Facet engineered Ag3PO4 for efficient water photooxidation

Abstract

The photooxidation of water using faceted Ag₃PO₄ was investigated, guided by theoretical modelling. Firstly, theoretical calculations were performed to predict the optimum morphology for solar energy conversion by probing the surface energies of three primary low index facets of Ag₃PO₄: {100}, {110} and {111}. It was elucidated that the {111} facet possessed considerably higher surface energy (1.65 J m⁻²) than either {110} or {100} (0.78 and 0.67 J m⁻² respectively). We therefore attempted to fabricate Ag₃PO₄ crystals with {111} facets. Tetrahedral Ag₃PO₄ crystals, composed of {111} facets, were then successfully synthesised using a novel kinetic control method in the absence of surfactants.
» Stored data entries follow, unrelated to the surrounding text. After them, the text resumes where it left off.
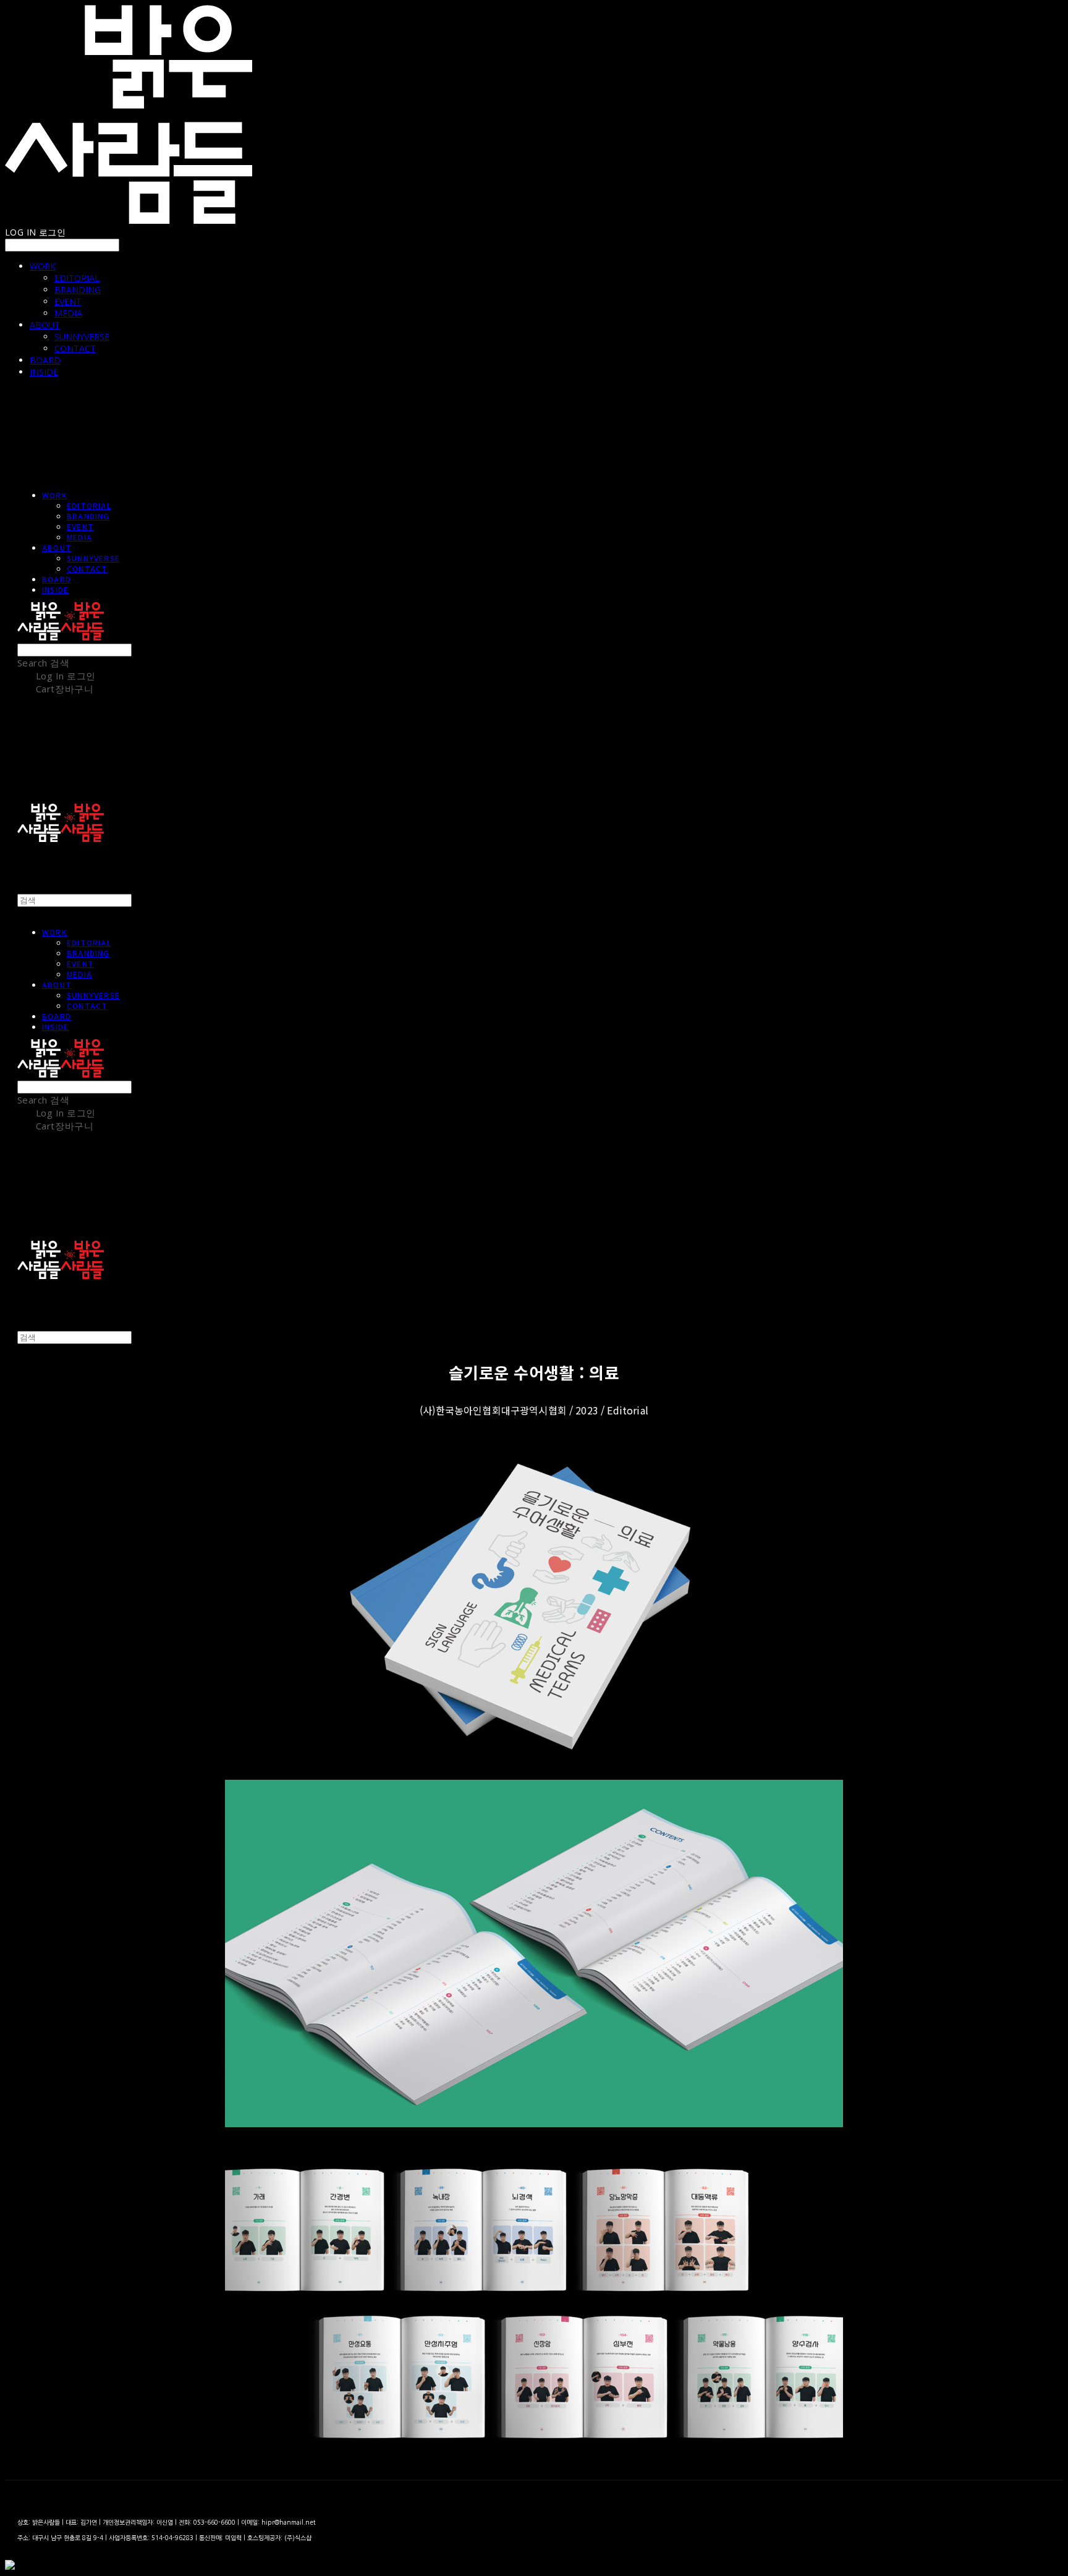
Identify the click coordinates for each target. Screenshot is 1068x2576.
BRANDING (77, 289)
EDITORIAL (77, 278)
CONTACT (75, 348)
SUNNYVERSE (81, 336)
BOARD (45, 360)
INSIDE (44, 372)
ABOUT (45, 325)
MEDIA (68, 313)
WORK (43, 266)
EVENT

In comparison to rhombic dodecahedron {110} and cubic {100} structures, tetrahedral crystals show an extremely high activity for water photooxidation, with an initial oxygen evolution rate exceeding 6 mmol h⁻¹ g⁻¹, 10 times higher than either {110} or {100} facets. Furthermore, to the best of our knowledge it is the first time that the internal quantum yield for water photooxidation is almost unity at 400 nm, and greater than 80% from 365 to 500 nm, achieved by {111} terminated tetrahedrons. The excellent and reproducible performance is attributed to a synergistic effect between high surface energy and a small hole mass, leading to high charge carrier mobility and active surface reaction sites.